What an exciting article to read while being deeply involved in building a student-led movement for global health equity! It is really incredible to see how GlobeMed truly does embodies so much of what was talked about in the article. In an email exchange, here's what my friend Victor Roy, GlobeMed's executive director took from the article:
"- the comparison between our generation and our parent's: "While the causes of their parents' generation were fueled by protest and relied heavily on symbolic victories, the interest in public health reflects this generation's more communitarian and practical outlook." Very true.I believe that this generation has a tremendous opportunity to fix some of the really glaring problems in the world. We have unprecedented access to resources. We have web-based tools allowing us to work together and collaborate with peers across the globe. And, as documented in this article, there really is a growing desire to critically tackle issues of health inequity.
- global health engagement of the past: "Kelly Gebo, an infectious-diseases physician who directs the public health major at Johns Hopkins, said that in the past, college students who wanted to do something about global health were limited to collecting money, sending it to UNICEF and hoping for the best." GlobeMed's chapters work directly with partner organizations to turn into a direct reality!
- being responsible: "A fifth-year senior at William and Mary, Stephens, 21, spent two spring vacations helping deliver medicines to a charity in Ghana.

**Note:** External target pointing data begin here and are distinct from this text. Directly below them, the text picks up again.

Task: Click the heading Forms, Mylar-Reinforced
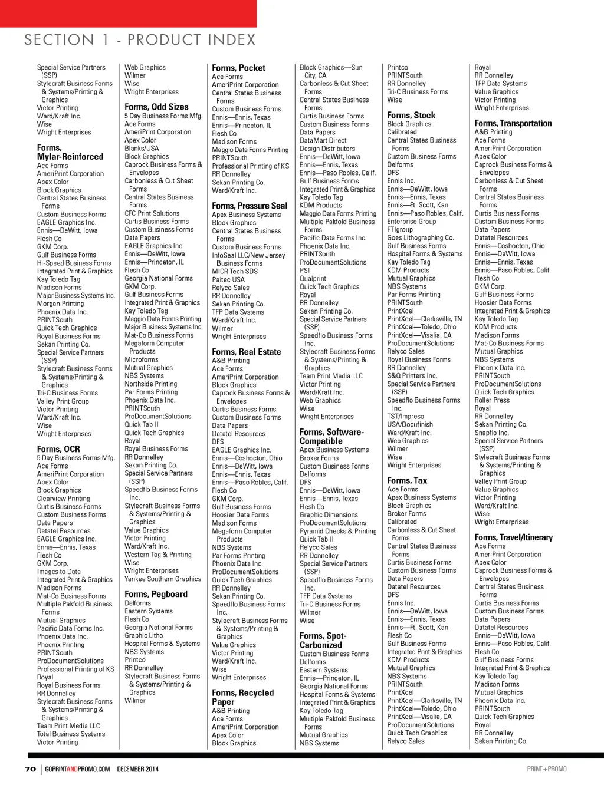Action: point(70,152)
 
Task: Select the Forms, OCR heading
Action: point(58,449)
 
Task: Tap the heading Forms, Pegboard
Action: point(156,594)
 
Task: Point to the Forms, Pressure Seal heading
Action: point(250,206)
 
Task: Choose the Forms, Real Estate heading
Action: point(247,352)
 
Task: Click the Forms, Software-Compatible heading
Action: point(331,436)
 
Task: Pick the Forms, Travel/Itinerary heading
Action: point(513,537)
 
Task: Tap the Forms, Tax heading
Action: point(407,481)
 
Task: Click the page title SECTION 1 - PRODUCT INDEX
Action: point(140,40)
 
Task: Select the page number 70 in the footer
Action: point(30,769)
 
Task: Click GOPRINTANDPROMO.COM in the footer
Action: point(77,769)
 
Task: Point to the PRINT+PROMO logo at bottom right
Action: point(547,769)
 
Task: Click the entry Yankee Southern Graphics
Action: point(163,579)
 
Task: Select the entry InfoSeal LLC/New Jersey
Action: point(248,255)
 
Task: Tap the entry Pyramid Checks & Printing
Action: point(337,531)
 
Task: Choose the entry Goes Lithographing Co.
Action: point(421,237)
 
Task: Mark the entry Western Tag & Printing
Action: point(157,555)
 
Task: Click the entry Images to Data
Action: point(59,572)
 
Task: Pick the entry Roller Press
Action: point(492,400)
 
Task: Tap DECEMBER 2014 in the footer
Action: point(137,769)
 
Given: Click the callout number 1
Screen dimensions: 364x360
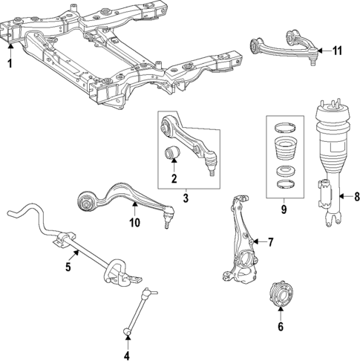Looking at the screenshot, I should tap(10, 64).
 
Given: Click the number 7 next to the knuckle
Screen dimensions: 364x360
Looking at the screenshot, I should tap(270, 242).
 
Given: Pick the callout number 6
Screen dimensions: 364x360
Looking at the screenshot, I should tap(281, 326).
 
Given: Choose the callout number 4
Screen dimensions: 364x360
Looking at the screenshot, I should tap(127, 353).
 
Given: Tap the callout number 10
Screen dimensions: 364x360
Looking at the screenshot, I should tap(134, 223).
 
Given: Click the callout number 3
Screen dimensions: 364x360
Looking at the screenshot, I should tap(186, 199).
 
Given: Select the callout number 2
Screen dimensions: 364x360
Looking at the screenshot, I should tap(174, 178).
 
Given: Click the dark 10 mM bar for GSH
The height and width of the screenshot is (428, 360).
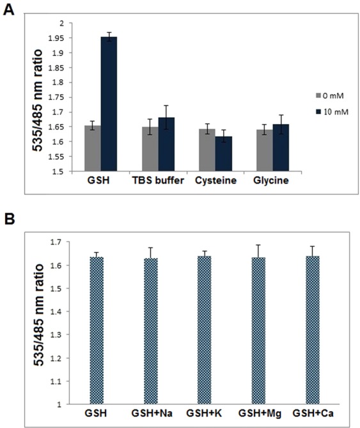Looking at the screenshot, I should [109, 104].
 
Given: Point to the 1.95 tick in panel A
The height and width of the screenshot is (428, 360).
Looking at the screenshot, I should [62, 38].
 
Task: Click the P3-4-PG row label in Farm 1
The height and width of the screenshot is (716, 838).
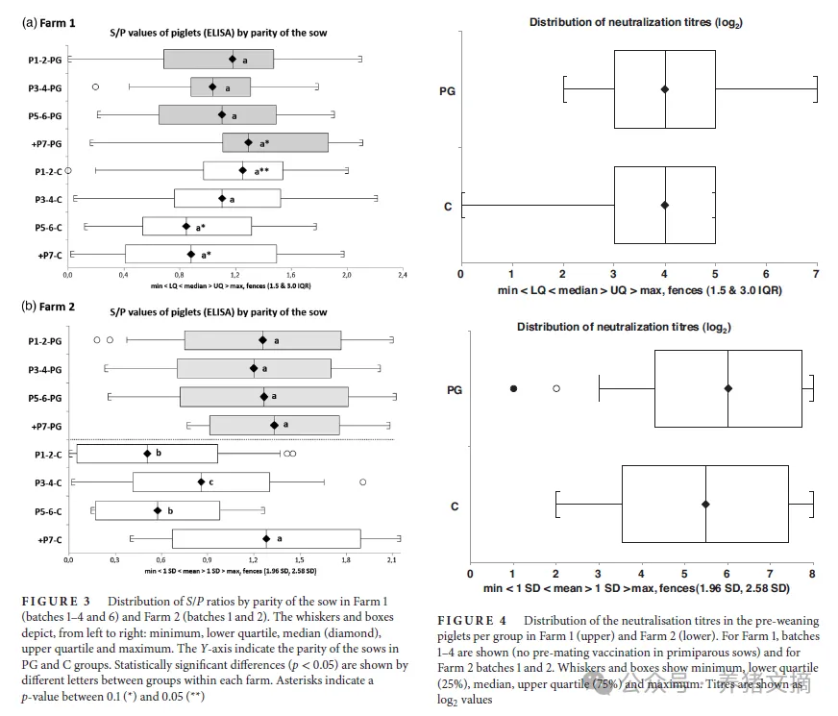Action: coord(44,88)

The team of 16 students -- she led one of the trips -- raised money during the year to pay for the drugs. The receiving clinic was run by Ghanaian health workers. "We were not dropping out of the sky with American doctors," she said. Totally our approach with GlobeMed as well - work with local staff to complement and strengthen their efforts.
- only 16% of universities (even higher than I thought to be honest) have global health majors/minors.
What's cool is that we bring all of this TOGETHER in a network, whereas most interest for global health is contained within their campus radius or student club - by being part of a larger network, it's easier to understand and mobilize this energy."
I think this is a watershed moment in global health. GlobeMed will play a major role in engaging this growing interest and passion and chanelling the energy through training the next generation of leaders in global health. Lets get it done!